## Start
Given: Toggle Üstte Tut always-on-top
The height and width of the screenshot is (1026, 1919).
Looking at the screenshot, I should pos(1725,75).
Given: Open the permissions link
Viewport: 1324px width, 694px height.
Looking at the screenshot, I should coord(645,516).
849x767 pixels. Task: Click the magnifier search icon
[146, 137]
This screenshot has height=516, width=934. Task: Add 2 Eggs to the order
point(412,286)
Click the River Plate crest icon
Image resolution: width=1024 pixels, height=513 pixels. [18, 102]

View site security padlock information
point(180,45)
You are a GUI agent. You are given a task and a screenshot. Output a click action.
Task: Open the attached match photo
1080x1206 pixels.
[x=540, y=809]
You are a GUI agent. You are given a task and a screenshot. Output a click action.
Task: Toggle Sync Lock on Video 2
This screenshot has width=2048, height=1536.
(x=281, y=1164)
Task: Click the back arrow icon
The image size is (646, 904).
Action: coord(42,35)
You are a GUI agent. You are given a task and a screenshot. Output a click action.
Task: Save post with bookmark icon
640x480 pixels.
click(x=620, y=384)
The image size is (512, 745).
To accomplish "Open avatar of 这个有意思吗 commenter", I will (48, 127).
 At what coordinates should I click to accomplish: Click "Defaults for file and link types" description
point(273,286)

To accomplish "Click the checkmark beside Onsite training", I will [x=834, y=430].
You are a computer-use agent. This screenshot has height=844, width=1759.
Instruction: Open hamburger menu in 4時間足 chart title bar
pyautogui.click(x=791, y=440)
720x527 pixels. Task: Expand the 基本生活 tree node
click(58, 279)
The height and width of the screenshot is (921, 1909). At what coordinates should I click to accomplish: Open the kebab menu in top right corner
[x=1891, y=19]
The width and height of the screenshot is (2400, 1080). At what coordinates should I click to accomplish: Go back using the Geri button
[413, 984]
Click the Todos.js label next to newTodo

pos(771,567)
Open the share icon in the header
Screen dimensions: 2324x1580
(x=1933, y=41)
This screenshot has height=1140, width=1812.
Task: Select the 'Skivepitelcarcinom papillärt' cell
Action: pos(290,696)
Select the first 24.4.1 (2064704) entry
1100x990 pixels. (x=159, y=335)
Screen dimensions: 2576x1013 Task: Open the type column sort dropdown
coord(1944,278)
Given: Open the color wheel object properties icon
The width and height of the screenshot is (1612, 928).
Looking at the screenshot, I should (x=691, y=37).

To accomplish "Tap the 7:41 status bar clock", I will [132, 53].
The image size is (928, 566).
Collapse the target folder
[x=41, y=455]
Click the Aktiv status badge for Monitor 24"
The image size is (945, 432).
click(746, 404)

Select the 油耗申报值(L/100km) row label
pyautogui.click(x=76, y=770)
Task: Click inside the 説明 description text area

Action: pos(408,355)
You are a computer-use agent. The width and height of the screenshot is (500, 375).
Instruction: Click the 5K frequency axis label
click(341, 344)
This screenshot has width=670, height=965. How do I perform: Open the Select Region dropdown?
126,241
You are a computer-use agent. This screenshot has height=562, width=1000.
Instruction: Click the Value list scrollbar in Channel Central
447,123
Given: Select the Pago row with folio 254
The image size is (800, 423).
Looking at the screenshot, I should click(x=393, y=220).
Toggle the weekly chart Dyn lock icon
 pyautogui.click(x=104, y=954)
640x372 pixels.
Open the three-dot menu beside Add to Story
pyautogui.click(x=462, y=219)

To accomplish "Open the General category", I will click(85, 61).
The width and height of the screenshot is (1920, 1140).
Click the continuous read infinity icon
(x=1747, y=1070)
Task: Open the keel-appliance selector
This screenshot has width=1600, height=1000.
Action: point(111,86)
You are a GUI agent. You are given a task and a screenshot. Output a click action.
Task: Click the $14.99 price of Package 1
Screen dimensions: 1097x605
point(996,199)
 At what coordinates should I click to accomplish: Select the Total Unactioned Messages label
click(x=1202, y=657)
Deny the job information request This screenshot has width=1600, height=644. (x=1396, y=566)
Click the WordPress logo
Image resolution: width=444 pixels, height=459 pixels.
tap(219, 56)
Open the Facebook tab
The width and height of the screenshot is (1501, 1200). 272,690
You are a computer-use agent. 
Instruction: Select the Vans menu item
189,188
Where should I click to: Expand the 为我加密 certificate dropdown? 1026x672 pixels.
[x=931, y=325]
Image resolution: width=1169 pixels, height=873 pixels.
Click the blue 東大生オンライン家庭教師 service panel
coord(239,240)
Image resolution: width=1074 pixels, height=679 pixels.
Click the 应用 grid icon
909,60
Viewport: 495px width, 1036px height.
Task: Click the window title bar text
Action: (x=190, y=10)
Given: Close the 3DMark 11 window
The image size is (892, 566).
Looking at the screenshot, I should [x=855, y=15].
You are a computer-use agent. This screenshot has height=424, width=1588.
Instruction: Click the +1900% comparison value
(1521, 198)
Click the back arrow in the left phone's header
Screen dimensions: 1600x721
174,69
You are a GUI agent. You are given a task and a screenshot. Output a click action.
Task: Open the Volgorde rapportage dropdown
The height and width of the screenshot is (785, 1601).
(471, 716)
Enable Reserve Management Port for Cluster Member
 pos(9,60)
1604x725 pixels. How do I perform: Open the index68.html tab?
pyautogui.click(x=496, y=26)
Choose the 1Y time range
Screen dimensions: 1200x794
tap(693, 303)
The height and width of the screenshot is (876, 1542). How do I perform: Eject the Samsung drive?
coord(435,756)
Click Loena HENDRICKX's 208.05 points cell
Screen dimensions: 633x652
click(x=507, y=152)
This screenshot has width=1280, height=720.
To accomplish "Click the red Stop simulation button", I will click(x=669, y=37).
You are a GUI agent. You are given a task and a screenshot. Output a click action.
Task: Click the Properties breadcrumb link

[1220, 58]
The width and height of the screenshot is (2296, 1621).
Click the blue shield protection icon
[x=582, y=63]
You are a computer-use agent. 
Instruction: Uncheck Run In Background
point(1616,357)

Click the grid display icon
## End
# Set problem
Please copy out every one of the lines above, word for word.

# Answer to this exercise
Given: Toggle Üstte Tut always-on-top
The height and width of the screenshot is (1026, 1919).
Looking at the screenshot, I should pos(1725,75).
Given: Open the permissions link
Viewport: 1324px width, 694px height.
Looking at the screenshot, I should coord(645,516).
849x767 pixels. Task: Click the magnifier search icon
[146, 137]
This screenshot has height=516, width=934. Task: Add 2 Eggs to the order
point(412,286)
Click the River Plate crest icon
Image resolution: width=1024 pixels, height=513 pixels. [18, 102]

View site security padlock information
point(180,45)
You are a GUI agent. You are given a task and a screenshot. Output a click action.
Task: Open the attached match photo
1080x1206 pixels.
[x=540, y=809]
You are a GUI agent. You are given a task and a screenshot. Output a click action.
Task: Toggle Sync Lock on Video 2
This screenshot has width=2048, height=1536.
(x=281, y=1164)
Task: Click the back arrow icon
The image size is (646, 904).
Action: coord(42,35)
You are a GUI agent. You are given a task and a screenshot. Output a click action.
Task: Save post with bookmark icon
640x480 pixels.
click(x=620, y=384)
The image size is (512, 745).
To accomplish "Open avatar of 这个有意思吗 commenter", I will (48, 127).
 At what coordinates should I click to accomplish: Click "Defaults for file and link types" description
point(273,286)

To accomplish "Click the checkmark beside Onsite training", I will [x=834, y=430].
You are a computer-use agent. This screenshot has height=844, width=1759.
Instruction: Open hamburger menu in 4時間足 chart title bar
pyautogui.click(x=791, y=440)
720x527 pixels. Task: Expand the 基本生活 tree node
click(58, 279)
The height and width of the screenshot is (921, 1909). At what coordinates should I click to accomplish: Open the kebab menu in top right corner
[x=1891, y=19]
The width and height of the screenshot is (2400, 1080). At what coordinates should I click to accomplish: Go back using the Geri button
[413, 984]
Click the Todos.js label next to newTodo

pos(771,567)
Open the share icon in the header
Screen dimensions: 2324x1580
(x=1933, y=41)
This screenshot has height=1140, width=1812.
Task: Select the 'Skivepitelcarcinom papillärt' cell
Action: pos(290,696)
Select the first 24.4.1 (2064704) entry
1100x990 pixels. (x=159, y=335)
Screen dimensions: 2576x1013 Task: Open the type column sort dropdown
coord(1944,278)
Given: Open the color wheel object properties icon
The width and height of the screenshot is (1612, 928).
Looking at the screenshot, I should (x=691, y=37).

To accomplish "Tap the 7:41 status bar clock", I will [132, 53].
The image size is (928, 566).
Collapse the target folder
[x=41, y=455]
Click the Aktiv status badge for Monitor 24"
The image size is (945, 432).
click(746, 404)

Select the 油耗申报值(L/100km) row label
pyautogui.click(x=76, y=770)
Task: Click inside the 説明 description text area

Action: pos(408,355)
You are a computer-use agent. The width and height of the screenshot is (500, 375).
Instruction: Click the 5K frequency axis label
click(341, 344)
This screenshot has width=670, height=965. How do I perform: Open the Select Region dropdown?
126,241
You are a computer-use agent. This screenshot has height=562, width=1000.
Instruction: Click the Value list scrollbar in Channel Central
447,123
Given: Select the Pago row with folio 254
The image size is (800, 423).
Looking at the screenshot, I should click(x=393, y=220).
Toggle the weekly chart Dyn lock icon
 pyautogui.click(x=104, y=954)
640x372 pixels.
Open the three-dot menu beside Add to Story
pyautogui.click(x=462, y=219)

To accomplish "Open the General category", I will click(85, 61).
The width and height of the screenshot is (1920, 1140).
Click the continuous read infinity icon
(x=1747, y=1070)
Task: Open the keel-appliance selector
This screenshot has width=1600, height=1000.
Action: point(111,86)
You are a GUI agent. You are given a task and a screenshot. Output a click action.
Task: Click the $14.99 price of Package 1
Screen dimensions: 1097x605
point(996,199)
 At what coordinates should I click to accomplish: Select the Total Unactioned Messages label
click(x=1202, y=657)
Deny the job information request This screenshot has width=1600, height=644. (x=1396, y=566)
Click the WordPress logo
Image resolution: width=444 pixels, height=459 pixels.
tap(219, 56)
Open the Facebook tab
The width and height of the screenshot is (1501, 1200). 272,690
You are a computer-use agent. 
Instruction: Select the Vans menu item
189,188
Where should I click to: Expand the 为我加密 certificate dropdown? 1026x672 pixels.
[x=931, y=325]
Image resolution: width=1169 pixels, height=873 pixels.
Click the blue 東大生オンライン家庭教師 service panel
coord(239,240)
Image resolution: width=1074 pixels, height=679 pixels.
Click the 应用 grid icon
909,60
Viewport: 495px width, 1036px height.
Task: Click the window title bar text
Action: (x=190, y=10)
Given: Close the 3DMark 11 window
The image size is (892, 566).
Looking at the screenshot, I should [x=855, y=15].
You are a computer-use agent. This screenshot has height=424, width=1588.
Instruction: Click the +1900% comparison value
(1521, 198)
Click the back arrow in the left phone's header
Screen dimensions: 1600x721
174,69
You are a GUI agent. You are given a task and a screenshot. Output a click action.
Task: Open the Volgorde rapportage dropdown
The height and width of the screenshot is (785, 1601).
(471, 716)
Enable Reserve Management Port for Cluster Member
 pos(9,60)
1604x725 pixels. How do I perform: Open the index68.html tab?
pyautogui.click(x=496, y=26)
Choose the 1Y time range
Screen dimensions: 1200x794
tap(693, 303)
The height and width of the screenshot is (876, 1542). How do I perform: Eject the Samsung drive?
coord(435,756)
Click Loena HENDRICKX's 208.05 points cell
Screen dimensions: 633x652
click(x=507, y=152)
This screenshot has width=1280, height=720.
To accomplish "Click the red Stop simulation button", I will click(x=669, y=37).
You are a GUI agent. You are given a task and a screenshot. Output a click action.
Task: Click the Properties breadcrumb link

[1220, 58]
The width and height of the screenshot is (2296, 1621).
Click the blue shield protection icon
[x=582, y=63]
You are a computer-use agent. 
Instruction: Uncheck Run In Background
point(1616,357)

Click the grid display icon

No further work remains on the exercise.